EVANESCENCE's AMY LEE Offers Tip To Manage Your Mental Health And Well-Being During COVID-19 Outbreak
May 25, 2020In a new interview with NowThis Entertainment, EVANESCENCE singer Amy Lee was asked what advice she had for people to manage their mental health and well-being during the COVID-19 outbreak. She responded (see video below): "I struggle with my own issues too. It's hard to always give advice, because I think I know the right answers, but I don't necessarily always do great. Anxiety is a tough one right now, because we never know what's gonna happen next really, but we kind of do. And right now we really don't. It's hard to know day to day, what are we gonna be doing later this year? I'm not really totally sure.
"Do something that makes you feel good, because you did something that's outside of yourself," she continued. "That's what made me start the band — making music. Because making something, whether it's baking a pie or making a song, at the end of it, you feel really good because something exists that didn't exist before you were there. So I think that creation in general is really healing — painting, baking, whatever."
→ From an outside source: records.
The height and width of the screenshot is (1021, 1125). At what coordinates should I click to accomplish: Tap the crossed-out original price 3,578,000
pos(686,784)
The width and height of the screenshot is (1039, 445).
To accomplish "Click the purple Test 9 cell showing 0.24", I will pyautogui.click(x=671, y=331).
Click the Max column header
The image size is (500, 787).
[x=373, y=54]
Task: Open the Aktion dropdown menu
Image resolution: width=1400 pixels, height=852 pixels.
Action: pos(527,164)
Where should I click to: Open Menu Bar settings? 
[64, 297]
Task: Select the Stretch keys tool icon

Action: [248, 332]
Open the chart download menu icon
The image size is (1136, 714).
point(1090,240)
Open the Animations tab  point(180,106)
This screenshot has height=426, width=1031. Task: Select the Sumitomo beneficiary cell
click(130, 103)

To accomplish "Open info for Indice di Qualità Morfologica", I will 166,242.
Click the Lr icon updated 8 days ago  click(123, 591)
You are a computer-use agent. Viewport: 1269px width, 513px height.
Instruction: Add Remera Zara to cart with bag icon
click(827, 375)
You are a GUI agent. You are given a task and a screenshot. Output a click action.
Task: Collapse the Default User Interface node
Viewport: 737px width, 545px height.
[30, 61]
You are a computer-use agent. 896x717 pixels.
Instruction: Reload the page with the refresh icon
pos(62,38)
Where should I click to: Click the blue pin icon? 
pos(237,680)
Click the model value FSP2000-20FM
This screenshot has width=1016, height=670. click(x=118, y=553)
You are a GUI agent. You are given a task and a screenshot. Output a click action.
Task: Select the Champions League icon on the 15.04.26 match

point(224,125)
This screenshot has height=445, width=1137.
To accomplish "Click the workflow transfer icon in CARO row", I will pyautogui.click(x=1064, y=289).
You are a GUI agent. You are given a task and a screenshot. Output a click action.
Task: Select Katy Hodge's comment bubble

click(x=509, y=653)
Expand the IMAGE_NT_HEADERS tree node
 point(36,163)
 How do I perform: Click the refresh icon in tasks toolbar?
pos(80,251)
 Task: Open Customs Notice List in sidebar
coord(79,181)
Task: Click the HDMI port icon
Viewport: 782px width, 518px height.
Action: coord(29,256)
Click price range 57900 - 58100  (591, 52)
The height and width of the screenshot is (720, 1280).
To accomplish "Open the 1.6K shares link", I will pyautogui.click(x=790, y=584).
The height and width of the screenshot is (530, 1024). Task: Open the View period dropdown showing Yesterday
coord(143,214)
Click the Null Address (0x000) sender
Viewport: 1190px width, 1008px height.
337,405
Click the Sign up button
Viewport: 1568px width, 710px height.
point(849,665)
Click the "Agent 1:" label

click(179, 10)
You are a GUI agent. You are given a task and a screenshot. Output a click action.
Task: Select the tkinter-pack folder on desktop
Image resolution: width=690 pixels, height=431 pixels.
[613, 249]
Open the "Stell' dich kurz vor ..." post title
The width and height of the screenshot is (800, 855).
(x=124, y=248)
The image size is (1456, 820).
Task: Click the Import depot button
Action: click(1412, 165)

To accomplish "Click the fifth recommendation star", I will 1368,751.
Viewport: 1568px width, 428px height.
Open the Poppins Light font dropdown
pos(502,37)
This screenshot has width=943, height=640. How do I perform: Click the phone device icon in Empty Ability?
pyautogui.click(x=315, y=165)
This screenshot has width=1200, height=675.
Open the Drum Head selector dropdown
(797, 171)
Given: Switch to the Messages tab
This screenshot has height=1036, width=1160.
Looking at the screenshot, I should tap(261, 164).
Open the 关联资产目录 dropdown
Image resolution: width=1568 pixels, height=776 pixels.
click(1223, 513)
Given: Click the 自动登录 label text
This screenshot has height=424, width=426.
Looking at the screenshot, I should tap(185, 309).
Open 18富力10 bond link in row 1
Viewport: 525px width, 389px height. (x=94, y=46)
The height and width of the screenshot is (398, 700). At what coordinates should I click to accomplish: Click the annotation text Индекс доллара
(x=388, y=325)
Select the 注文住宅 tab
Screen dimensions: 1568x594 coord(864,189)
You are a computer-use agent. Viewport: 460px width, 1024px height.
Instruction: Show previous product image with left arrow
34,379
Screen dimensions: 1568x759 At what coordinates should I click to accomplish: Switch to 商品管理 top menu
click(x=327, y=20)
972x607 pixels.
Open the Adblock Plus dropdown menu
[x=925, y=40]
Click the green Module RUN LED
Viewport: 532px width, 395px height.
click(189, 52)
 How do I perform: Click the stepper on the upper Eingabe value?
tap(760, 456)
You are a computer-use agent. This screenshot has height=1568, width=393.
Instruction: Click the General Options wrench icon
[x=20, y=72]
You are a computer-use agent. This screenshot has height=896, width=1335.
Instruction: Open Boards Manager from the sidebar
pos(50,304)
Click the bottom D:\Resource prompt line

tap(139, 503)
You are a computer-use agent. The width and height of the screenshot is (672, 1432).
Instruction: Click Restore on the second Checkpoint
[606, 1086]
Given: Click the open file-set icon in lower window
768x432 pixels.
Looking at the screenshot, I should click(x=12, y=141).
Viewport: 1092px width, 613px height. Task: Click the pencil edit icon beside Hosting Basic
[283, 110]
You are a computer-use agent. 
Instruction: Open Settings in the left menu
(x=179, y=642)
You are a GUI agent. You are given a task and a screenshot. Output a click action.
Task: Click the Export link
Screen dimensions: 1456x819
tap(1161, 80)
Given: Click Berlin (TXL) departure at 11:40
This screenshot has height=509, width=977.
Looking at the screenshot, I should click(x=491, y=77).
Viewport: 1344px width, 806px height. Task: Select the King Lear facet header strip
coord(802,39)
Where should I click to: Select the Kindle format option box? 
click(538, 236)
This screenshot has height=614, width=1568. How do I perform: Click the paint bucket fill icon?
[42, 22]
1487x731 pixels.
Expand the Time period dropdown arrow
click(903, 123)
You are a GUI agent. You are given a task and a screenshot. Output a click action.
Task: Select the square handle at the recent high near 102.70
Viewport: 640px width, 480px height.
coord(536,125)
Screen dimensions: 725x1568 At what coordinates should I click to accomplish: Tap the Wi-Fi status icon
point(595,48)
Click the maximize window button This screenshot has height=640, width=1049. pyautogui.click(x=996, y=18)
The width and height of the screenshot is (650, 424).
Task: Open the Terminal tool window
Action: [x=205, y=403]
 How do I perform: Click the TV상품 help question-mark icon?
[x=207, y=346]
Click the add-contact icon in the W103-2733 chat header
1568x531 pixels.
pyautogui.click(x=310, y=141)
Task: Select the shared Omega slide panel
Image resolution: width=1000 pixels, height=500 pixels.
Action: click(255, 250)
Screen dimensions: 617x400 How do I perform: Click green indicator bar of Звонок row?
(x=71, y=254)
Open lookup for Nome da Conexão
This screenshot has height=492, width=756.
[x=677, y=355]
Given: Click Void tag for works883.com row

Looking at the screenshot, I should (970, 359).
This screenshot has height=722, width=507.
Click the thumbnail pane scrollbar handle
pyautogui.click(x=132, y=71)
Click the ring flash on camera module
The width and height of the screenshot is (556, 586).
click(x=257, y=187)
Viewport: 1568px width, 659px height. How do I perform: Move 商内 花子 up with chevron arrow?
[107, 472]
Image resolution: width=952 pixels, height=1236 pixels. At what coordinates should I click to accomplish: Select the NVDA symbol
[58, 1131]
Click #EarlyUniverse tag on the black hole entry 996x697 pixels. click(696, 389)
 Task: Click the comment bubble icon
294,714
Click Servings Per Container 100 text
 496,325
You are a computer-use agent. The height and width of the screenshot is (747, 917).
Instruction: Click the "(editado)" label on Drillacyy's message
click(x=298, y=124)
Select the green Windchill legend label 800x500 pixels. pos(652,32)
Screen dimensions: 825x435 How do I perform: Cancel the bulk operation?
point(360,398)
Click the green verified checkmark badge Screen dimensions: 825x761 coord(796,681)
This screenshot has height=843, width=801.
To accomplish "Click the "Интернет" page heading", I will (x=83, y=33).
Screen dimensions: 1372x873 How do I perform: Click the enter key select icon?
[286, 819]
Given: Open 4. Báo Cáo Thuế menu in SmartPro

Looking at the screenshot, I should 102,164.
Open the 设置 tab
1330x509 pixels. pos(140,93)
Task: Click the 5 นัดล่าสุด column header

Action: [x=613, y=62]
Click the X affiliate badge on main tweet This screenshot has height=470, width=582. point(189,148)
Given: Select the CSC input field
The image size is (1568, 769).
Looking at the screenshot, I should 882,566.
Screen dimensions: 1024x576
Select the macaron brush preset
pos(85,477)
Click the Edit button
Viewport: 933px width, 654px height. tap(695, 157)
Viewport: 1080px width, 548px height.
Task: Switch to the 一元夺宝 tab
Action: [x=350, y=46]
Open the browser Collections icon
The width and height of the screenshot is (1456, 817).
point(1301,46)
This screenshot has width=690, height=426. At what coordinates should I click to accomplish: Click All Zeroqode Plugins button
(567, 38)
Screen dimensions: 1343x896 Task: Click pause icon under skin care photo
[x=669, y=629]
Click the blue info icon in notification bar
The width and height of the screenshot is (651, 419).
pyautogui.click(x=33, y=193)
EVANESCENCE's long-awaited new album, "The Bitter Truth", will arrive later this year. The disc's first single, "Wasted On You", came out last month and is the first in a series of songs that the band will make available from "The Bitter Truth" incrementally, culminating in the release of the full album.
The video for "Wasted On You" was shot by each band member — Lee, bassist Tim McCord, drummer Will Hunt, lead guitarist Troy McLawhorn and guitarist Jen Majura — on their iPhones while currently in isolation at their homes.
In a separate interview with Music Week, Lee said that a handful of new EVANESCENCE songs are completed and mixed, and while they're "all different," she added, "I think so far the one thing that ties them together is it's going to a place that's even more raw."
Lee also told Music Week that EVANESCENCE wanted to get "back to rocking" following 2017's "Synthesis", an album that featured orchestral and electronic reworkings of old material plus two new tracks.
She explained: "I don't want to say our new album is stripped back, because it's not — it's big, powerful and luscious. But we haven't done any orchestra parts on any of the new songs, and that's not because we couldn't get together with one because of the pandemic."
EVANESCENCE's new music is being produced by Nick Raskulinecz, who also worked on 2011's self-titled LP.